Brief: Repeat exactly, and only, the lines below starting at the line that contains "Viewport: 1014px width, 817px height." and ending at the line that contains "Open the images/WallSocket48_On.png link", inclusive of both.

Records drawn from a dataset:
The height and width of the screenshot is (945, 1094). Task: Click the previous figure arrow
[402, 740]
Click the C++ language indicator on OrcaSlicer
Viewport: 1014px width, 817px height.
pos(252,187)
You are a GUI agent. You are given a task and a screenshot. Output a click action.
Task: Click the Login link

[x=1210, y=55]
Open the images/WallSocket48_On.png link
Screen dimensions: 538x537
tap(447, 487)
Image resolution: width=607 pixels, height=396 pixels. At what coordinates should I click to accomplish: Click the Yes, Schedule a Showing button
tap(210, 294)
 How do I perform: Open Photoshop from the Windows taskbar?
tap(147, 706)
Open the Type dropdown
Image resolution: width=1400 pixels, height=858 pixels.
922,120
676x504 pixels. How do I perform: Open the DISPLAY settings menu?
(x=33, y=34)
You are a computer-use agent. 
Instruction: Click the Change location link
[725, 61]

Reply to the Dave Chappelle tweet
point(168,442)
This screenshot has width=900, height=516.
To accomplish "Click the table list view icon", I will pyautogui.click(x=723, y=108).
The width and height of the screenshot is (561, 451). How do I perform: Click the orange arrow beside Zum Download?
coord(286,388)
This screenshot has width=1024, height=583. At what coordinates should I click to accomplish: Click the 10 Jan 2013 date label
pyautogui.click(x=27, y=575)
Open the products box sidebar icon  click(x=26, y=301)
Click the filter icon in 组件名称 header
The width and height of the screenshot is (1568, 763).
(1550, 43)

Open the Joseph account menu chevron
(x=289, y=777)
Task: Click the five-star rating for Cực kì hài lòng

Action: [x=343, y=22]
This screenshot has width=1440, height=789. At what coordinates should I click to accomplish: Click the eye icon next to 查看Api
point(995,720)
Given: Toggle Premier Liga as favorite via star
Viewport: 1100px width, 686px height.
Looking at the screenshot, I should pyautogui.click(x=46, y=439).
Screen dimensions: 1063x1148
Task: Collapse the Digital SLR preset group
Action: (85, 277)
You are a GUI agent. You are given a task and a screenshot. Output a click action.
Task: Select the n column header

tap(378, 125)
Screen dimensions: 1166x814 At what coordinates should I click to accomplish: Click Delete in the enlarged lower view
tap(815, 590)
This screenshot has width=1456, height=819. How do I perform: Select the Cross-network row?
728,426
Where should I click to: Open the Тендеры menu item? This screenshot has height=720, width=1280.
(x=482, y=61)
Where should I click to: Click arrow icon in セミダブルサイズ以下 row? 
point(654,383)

Answer to this problem:
Viewport: 1014px width, 817px height.
pos(252,187)
You are a GUI agent. You are given a task and a screenshot. Output a click action.
Task: Click the Login link

[x=1210, y=55]
Open the images/WallSocket48_On.png link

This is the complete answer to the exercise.